Transformation-mapPartition

DataSetAPI之Transformation-map

1.DataSet API

与DataStream类似 DataSet API主要可以分为3块来分析：DataSource、Transformation、Sink。

DataSource是程序的数据源输入。
Transformation是具体的操作，它对一个或多个输入数据源进行计算处理，例如map、flatMap、filter等操作。
DataSink是程序的输出，它可以把Transformation处理之后的数据输出到指定的存储介质中。

2.DataSet API之DataSource

DataSet批处理而言，其实最多的就是读取HDFS中的文件数据，所以在这里我们主要介绍两个DataSource组件。

基于集合 fromCollection(Collection)，主要是为了方便测试使用。它的用法和DataStreamAPI中的用法一样，我们已经用过很多次了。
基于文件 readTextFile(path)，读取hdfs中的数据文件。这个前面我们也使用过了。

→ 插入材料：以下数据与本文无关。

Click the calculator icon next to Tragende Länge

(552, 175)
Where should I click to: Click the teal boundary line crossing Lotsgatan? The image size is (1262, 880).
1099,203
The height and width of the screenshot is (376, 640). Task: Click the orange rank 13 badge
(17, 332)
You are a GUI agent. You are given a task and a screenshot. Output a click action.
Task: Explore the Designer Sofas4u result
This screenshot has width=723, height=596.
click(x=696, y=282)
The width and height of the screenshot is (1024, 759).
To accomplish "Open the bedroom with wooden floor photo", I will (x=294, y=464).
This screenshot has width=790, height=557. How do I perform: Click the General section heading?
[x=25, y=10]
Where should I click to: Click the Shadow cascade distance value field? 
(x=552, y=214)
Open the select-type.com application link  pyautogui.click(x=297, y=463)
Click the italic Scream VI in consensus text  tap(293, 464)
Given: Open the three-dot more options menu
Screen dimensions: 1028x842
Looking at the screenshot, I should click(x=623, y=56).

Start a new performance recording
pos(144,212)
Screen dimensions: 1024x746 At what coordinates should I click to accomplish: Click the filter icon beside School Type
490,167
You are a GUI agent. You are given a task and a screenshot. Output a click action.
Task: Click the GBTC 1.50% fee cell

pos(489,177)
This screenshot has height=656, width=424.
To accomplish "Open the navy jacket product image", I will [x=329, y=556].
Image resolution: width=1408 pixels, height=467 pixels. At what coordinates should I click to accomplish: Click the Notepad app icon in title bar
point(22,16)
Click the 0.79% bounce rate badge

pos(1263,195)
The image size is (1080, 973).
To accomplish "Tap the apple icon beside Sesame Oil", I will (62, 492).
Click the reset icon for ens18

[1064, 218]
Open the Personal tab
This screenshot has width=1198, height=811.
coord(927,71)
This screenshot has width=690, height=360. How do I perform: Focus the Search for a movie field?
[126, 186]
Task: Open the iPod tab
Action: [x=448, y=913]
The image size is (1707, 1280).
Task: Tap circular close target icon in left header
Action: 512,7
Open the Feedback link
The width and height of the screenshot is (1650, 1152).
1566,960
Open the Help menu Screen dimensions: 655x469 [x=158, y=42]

3.DataSet API之Transformation

mapPartition这个算子我们在Flink中还没用过，不过在Spark 中是用过的，用法也是一样的其实mapPartition就是一次处理一批数据，如果在处理数据的时候想要获取第三方资源连接，建议使用mapPartition，这样可以一批数据获取一次连接，提高性能。

Flink中mapPartition的使用案例：

1).scala实现

package com.simoniu.flink.scala.batch.transformation

import org.apache.flink.api.scala.ExecutionEnvironment

import scala.collection.mutable.ListBuffer

/**
 * MapPartition的使用：一次处理一个分区的数据
 * Created by simoniu
 */
object BatchMapPartitionScalaDemo {
  def main(args: Array[String]): Unit = {
    val env = ExecutionEnvironment.getExecutionEnvironment

    import org.apache.flink.api.scala._
    //生成数据源数据
    val text = env.fromCollection(Array("hello linux", "hello hadoop","hello spark"))

    //每次处理一个分区的数据
    text.mapPartition(it=>{
      //可以在此处创建数据库连接，建议把这块代码放到try-catch代码块中
      //注意：此时是每个分区获取一个数据库连接，不需要每处理一条数据就获取一次连接，性能较高
      val res = ListBuffer[String]()
      it.foreach(line=>{
        val words = line.split(" ")
        for(word <- words){
          res.append(word)
        }
      })
      res
      //关闭数据库连接
    }).print()
    //No new data sinks have been defined since the last execution.
    //The last execution refers to the latest call to 'execute()', 'count()', 'collect()', or 'print()'.
    //注意：针对DataSetAPI，如果在后面调用的是count、collect、print，则最后不需要指定execute即可。
    //env.execute("BatchMapPartitionScala")
  }
}

运行结果：

hello
linux
hello
hadoop
hello
spark

2).java实现

package com.simoniu.flink.java.batch.transformation;

import org.apache.flink.api.common.functions.MapPartitionFunction;
import org.apache.flink.api.java.ExecutionEnvironment;
import org.apache.flink.api.java.operators.DataSource;
import org.apache.flink.util.Collector;

import java.util.Arrays;
import java.util.Iterator;

/**
 * MapPartition的使用：一次处理一个分区的数据
 * Created by simoniu
 */
public class BatchMapPartitionJavaDemo {
    public static void main(String[] args) throws Exception {
        ExecutionEnvironment env = ExecutionEnvironment.getExecutionEnvironment();
        //生成数据源数据
        DataSource<String> text = env.fromCollection(Arrays.asList("hello linux", "hello hadoop","hello spark"));

        //每次处理一个分区的数据
        text.mapPartition(new MapPartitionFunction<String, String>() {
            @Override
            public void mapPartition(Iterable<String> iterable, Collector<String> out)
                    throws Exception {
                //可以在此处创建数据库连接，建议把这块代码放到try-catch代码块中
                Iterator<String> it = iterable.iterator();
                while (it.hasNext()) {
                    String line = it.next();
                    String[] words = line.split(" ");
                    for (String word : words) {
                        out.collect(word);
                    }
                }
                //关闭数据库连接
            }
        }).print();
    }
}